Why big Exim queues are a problem for us in practice
In light of my recent entry on how our mail system should probably be able to create backpressure, you might wonder why we even need to worry about 'too large' queue sizes in the first place. Exim generally performs quite well under load and doesn't have too many problems dealing with pretty large queues (provided that your machines have enough RAM and fast enough disks, since the queue lives on disk in multiple files). Even in our own mail system we've seen queues of a few thousand messages be processed quite fast and without any particular problem.
(In some ways this speed is a disadvantage. If you have an account compromise, Exim is often perfectly capable of spraying out large amounts of spam email much faster than you can catch and stop it.)
In general I think you always want to have some sort of maximum queue size, because a runaway client machine can submit messages (and have Exim accept them) at a frightening speed. Your MTA can't actually deliver such an explosion anywhere near as fast as the client can submit more messages, so sooner or later you will run into inherent limits like overly-large directories that slow down everything that touches them or queue runners that are spending far too long scanning through hundreds of thousands of messages looking for ones to retry.
(A runaway client at this level might seem absurd, but with scripts, crontab, and other mistakes you can have a client generate tens of complaint messages a second. Every second.)

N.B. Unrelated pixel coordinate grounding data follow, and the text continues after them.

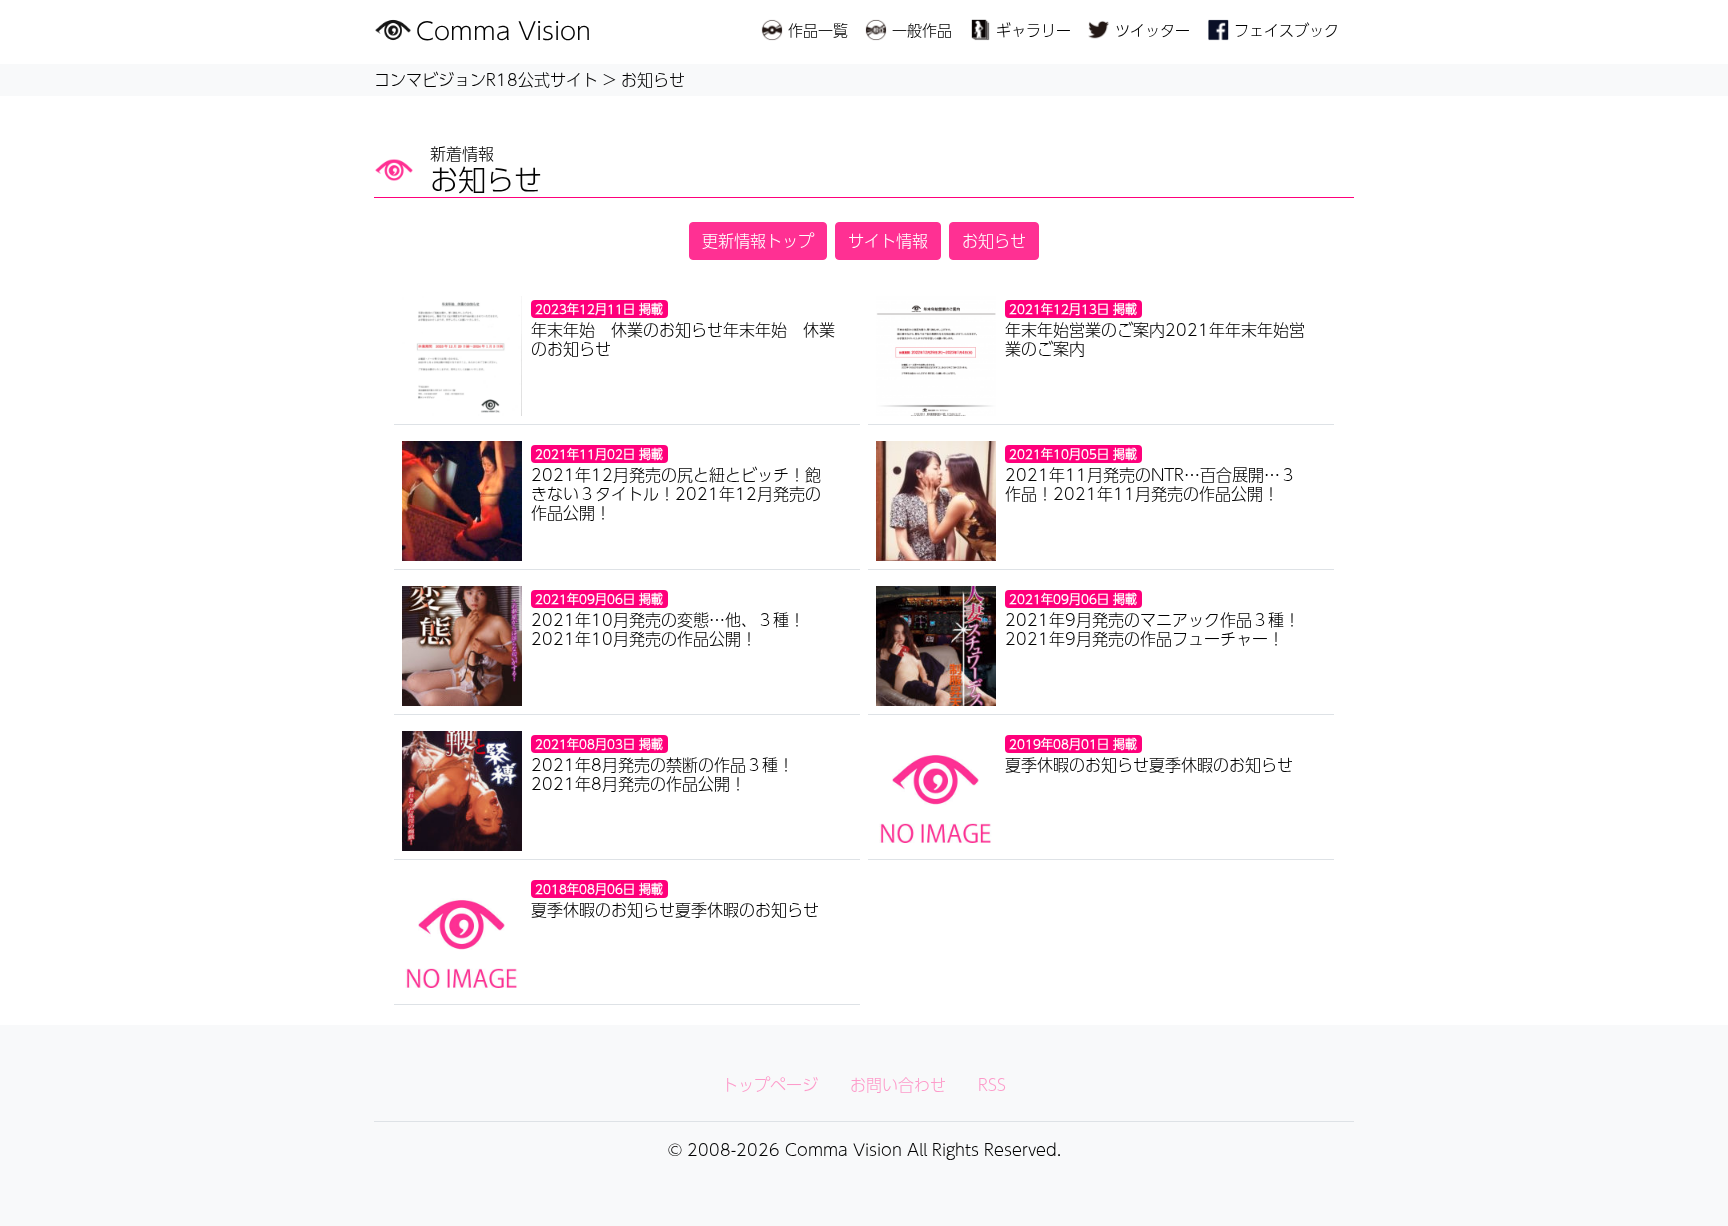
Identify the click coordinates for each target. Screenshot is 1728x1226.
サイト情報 (888, 240)
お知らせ (994, 240)
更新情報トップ (758, 240)
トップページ (770, 1084)
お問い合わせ (898, 1084)
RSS (992, 1084)
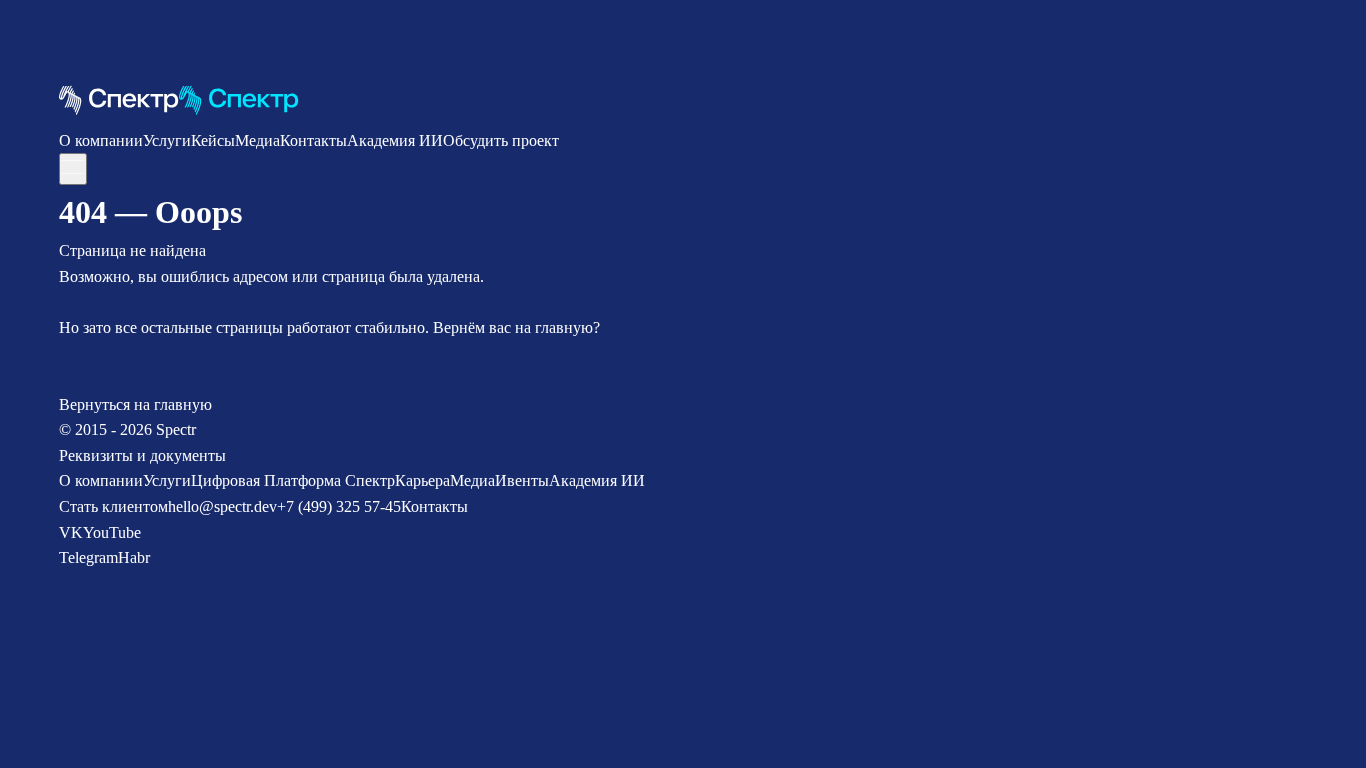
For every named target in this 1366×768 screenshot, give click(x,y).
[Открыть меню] (73, 169)
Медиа (257, 140)
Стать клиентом (113, 506)
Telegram (88, 557)
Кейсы (213, 140)
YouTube (112, 532)
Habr (134, 557)
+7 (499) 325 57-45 (339, 506)
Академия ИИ (395, 140)
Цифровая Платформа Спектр (293, 480)
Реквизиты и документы (142, 455)
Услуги (167, 140)
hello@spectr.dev (222, 506)
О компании (101, 140)
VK (71, 532)
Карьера (422, 480)
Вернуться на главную (135, 404)
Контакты (313, 140)
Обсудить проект (501, 140)
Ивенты (522, 480)
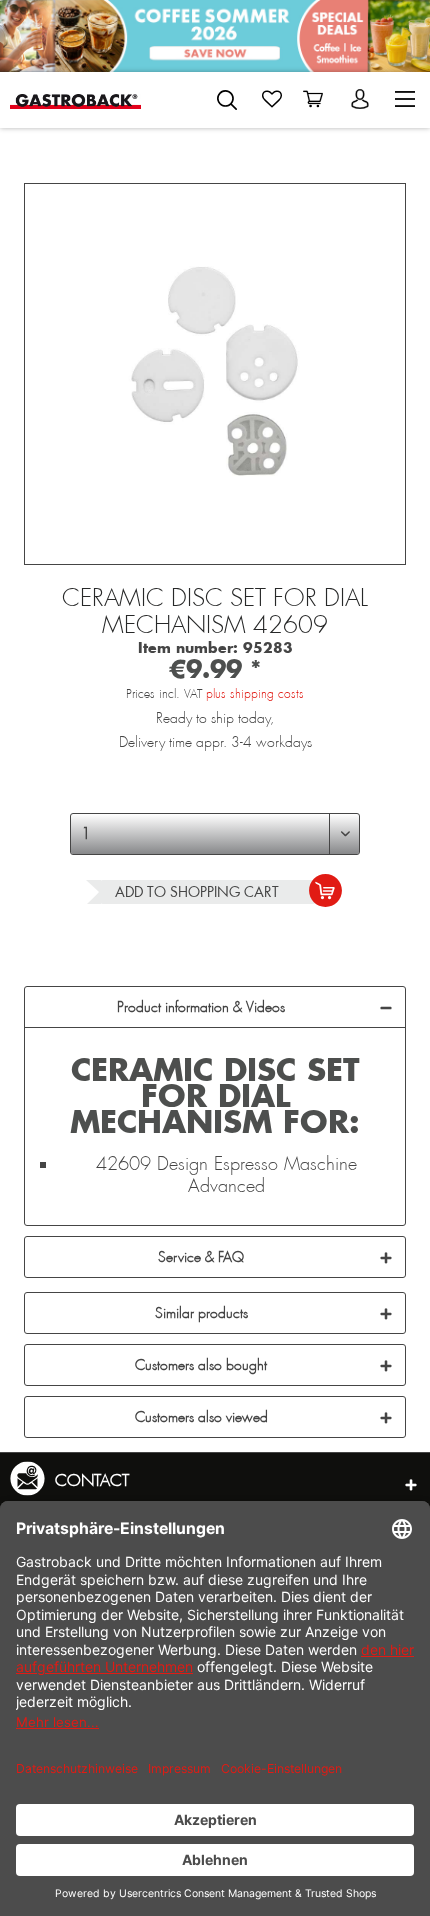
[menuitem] (227, 96)
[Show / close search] (227, 100)
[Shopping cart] (317, 99)
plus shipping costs (255, 694)
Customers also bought (201, 1365)
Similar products (201, 1313)
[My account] (362, 99)
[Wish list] (272, 99)
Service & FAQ (201, 1257)
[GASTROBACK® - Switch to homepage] (75, 99)
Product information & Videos (201, 1007)
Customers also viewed (201, 1417)
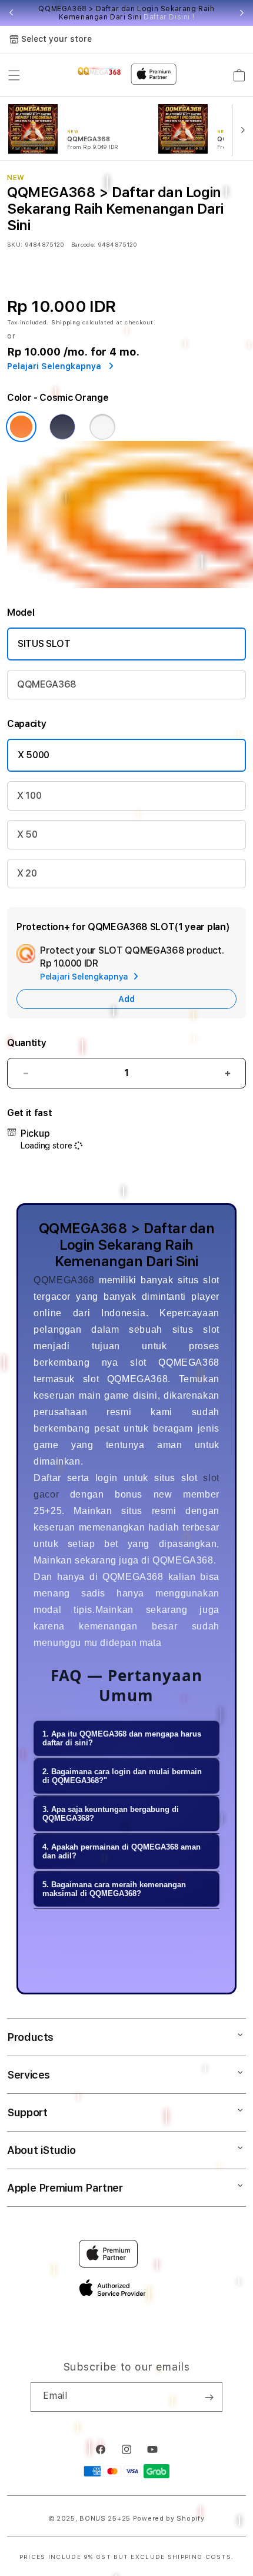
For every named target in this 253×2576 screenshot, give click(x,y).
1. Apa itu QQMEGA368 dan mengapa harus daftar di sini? (121, 1738)
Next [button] (242, 13)
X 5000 (33, 755)
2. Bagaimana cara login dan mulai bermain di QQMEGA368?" (122, 1776)
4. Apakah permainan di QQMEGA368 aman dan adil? (121, 1851)
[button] (14, 75)
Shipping (66, 322)
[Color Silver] (102, 427)
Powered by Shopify (169, 2518)
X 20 (27, 873)
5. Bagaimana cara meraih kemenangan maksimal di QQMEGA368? (114, 1889)
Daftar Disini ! (169, 17)
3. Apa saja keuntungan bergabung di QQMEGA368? (110, 1814)
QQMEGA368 (46, 684)
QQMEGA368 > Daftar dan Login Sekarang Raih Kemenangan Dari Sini (126, 13)
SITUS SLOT (44, 643)
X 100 (29, 795)
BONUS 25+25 (105, 2518)
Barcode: (83, 244)
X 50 (27, 834)
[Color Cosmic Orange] (21, 427)
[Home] (100, 70)
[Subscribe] (209, 2397)
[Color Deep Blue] (62, 427)
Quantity (26, 1042)
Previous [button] (11, 13)
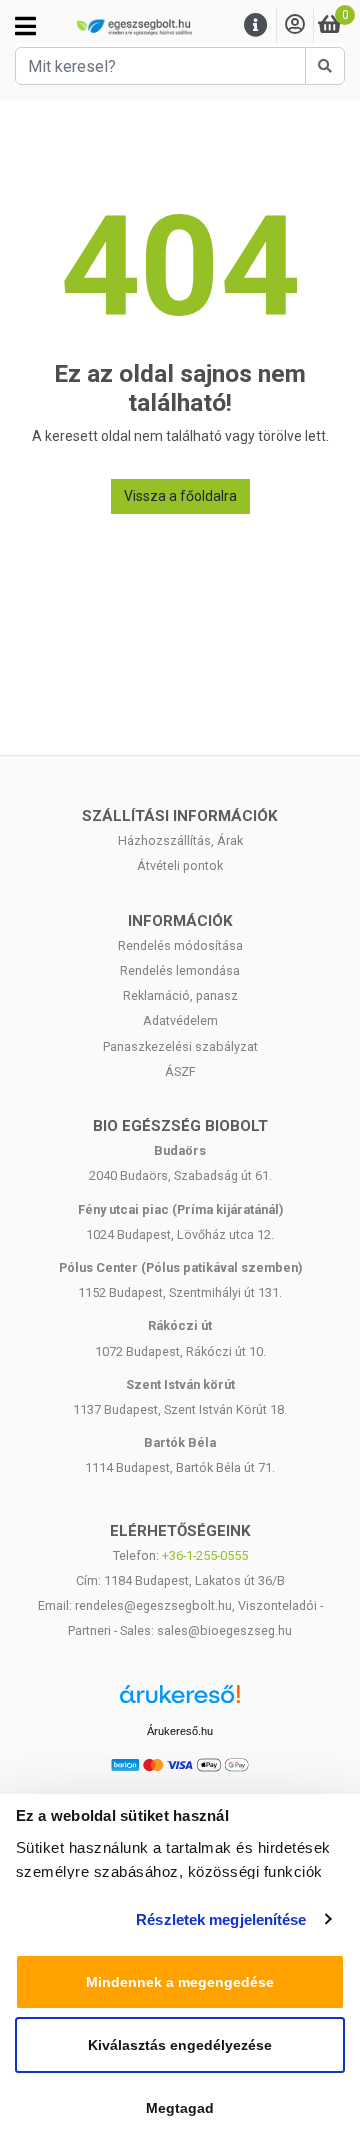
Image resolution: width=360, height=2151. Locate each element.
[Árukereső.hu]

In our environment in specific, the problem is local delivery, especially people who filter local delivery for some messages into their home directories. Our NFS fileservers can only do so many operations a second, total, and when you hit that limit everyone starts being delayed, not just the MTA (or the server the MTA is running on). If a runaway surge of email is all directed to a single spot or to a small number of spots, we've seen the resulting delivery volume push an already quite busy NFS fileserver into clear overload, which ripples out to many of our machines. This means that a surge of email doesn't just affect the target of the surge, or even our mail system in general; under the wrong circumstances, it can affect our entire environment.
(A surge of delivery to
/var/mail is more tolerable for various
reasons, and a surge of delivery to external addresses is pretty
close to 'we don't care unless the queue becomes absurdly large'.
Well, apart from the bit where it might be spam and high outgoing
volumes might get our outgoing email temporarily blacklisted in
Ironically this is another situation where Exim's great efficiency is working against us. If Exim was not as fast as it is, it would not be able to process so many deliveries in such a short amount of time and thus it would not be hitting our NFS fileservers as hard. A mailer that maxed out at only a few local deliveries a second would have much less impact here.